L’allocution télévisée de François Hollande sur le cas de Leonarda suscite un feu nourri de critiques et de sarcasmes. Il y a d’abord ceux, à gauche, qui soulignent le cynisme abject de la proposition faite à la jeune lycéenne expulsée du pays. Puis, surtout à droite, il y a ceux qui se scandalisent de voir le plus haut représentant de l’Etat « négocier publiquement avec une jeune fille de 15 ans ». Jean-François Copé, par exemple, déclare que « François Hollande a porté un coup terrible à l’autorité de l’Etat ».
Comme nous l’expliquions à l’époque de Nicolas Sarkozy, dont les frasques et l’« hyper-présidence » inquiétaient son propre camp, la question de la « fonction présidentielle » est loin d’être secondaire, du point de vue de la classe dirigeante. L’architecture complexe de la Ve République a été conçue pour protéger au mieux le régime dans des périodes de grande instabilité sociale. Or, dans cette architecture, le président doit apparaître comme se tenant au-dessus de la mêlée, des partis, des classes et des intérêts particuliers, de façon à prétendre incarner les « intérêts supérieurs » du pays, ses « valeurs fondamentales » et autres solennelles balivernes, lors d’une crise sociale.
De ce point de vue, il est clair que François Hollande a mis les pieds dans le plat, samedi dernier. Pourquoi ? Par bêtise ? Par ignorance ? Evidemment pas. Ce qui a poussé le chef de l’Etat à la faute, c’est la magnifique mobilisation spontanée de milliers de lycéens, dans les rues de Paris et d’autres villes, pour protester contre l’expulsion de Leonarda et Khatchik. Immédiatement, le gouvernement et la société « officielle » ont montré les signes d’une certaine fébrilité. Manuel Valls est rentré d’urgence de Martinique. Les grands médias ont passé leur temps à expliquer que les lycéens étaient des imbéciles manipulés par le Front de Gauche et les syndicats. Des ministres, des dirigeants du PS et jusqu’à la compagne du président ont publiquement critiqué la façon dont Leonarda avait été expulsée, voire l’expulsion elle-même. L’intervention de François Hollande était à la fois l’expression de cet accès de fièvre et une tentative d’y mettre un terme.
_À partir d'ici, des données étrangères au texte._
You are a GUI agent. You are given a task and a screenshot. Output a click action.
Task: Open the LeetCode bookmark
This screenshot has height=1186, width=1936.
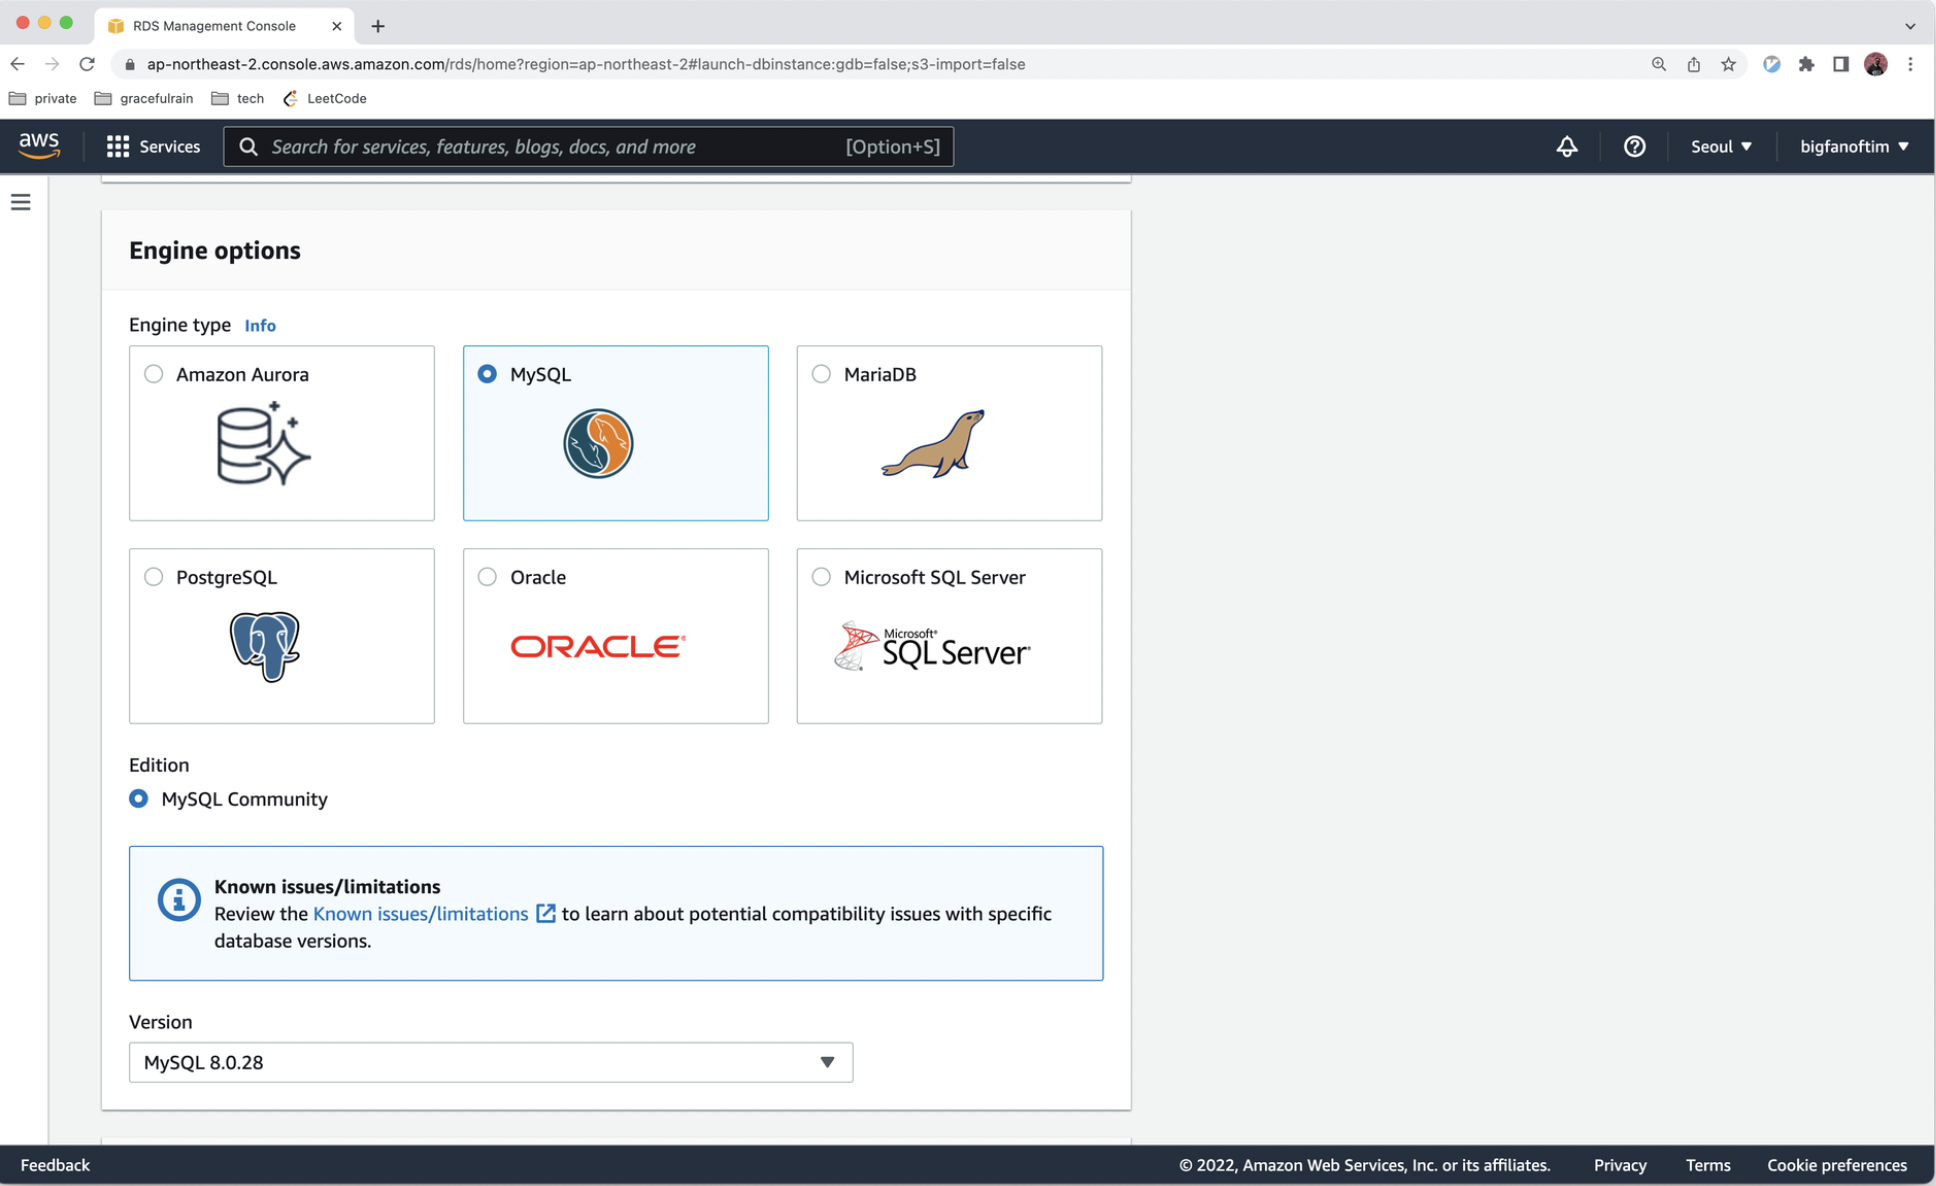[325, 98]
« Les mouvements lycéens, on sait quand ça commence, mais on ne sait ni quand, ni comment ça se termine », expliquait vendredi un journaliste d’I-Télé. Précisément. C’est le cœur de l’affaire. S’il prend une dimension de masse, un mouvement lycéen peut très rapidement rallier les étudiants. Or, dans le contexte actuel, un puissant mouvement de la jeunesse, que personne ne contrôle ni ne canalise, peut finir par déclencher une mobilisation de la classe ouvrière, la force décisive de la société, dont l’exaspération ne cesse de croître. L’histoire de France est riche en exemples d’un tel scenario. Face à l’incapacité du gouvernement à endiguer la flambée du chômage, l’épidémie de « plans sociaux » et le développement de la grande misère, d’énormes quantités de matériel inflammable s’accumulent dans les profondeurs de la société. François Hollande, ses ministres et la classe dirigeante dont ils défendent les intérêts sont assis sur un volcan. Ils le savent – et ne font pas entièrement confiance, pour les protéger, aux mécanismes raffinés de la Ve République. D’où la tentation de passer outre ses dispositions, sa hiérarchie et ses prérogatives, dans le but d’éteindre un début d’incendie.
L’intervention télévisuelle de François Hollande sera probablement oubliée dans quelques semaines. Il n’empêche qu’elle est une manifestation – mineure, peut-être, mais flagrante – d’un phénomène inhérent à la crise organique du système capitaliste : la crise du régime.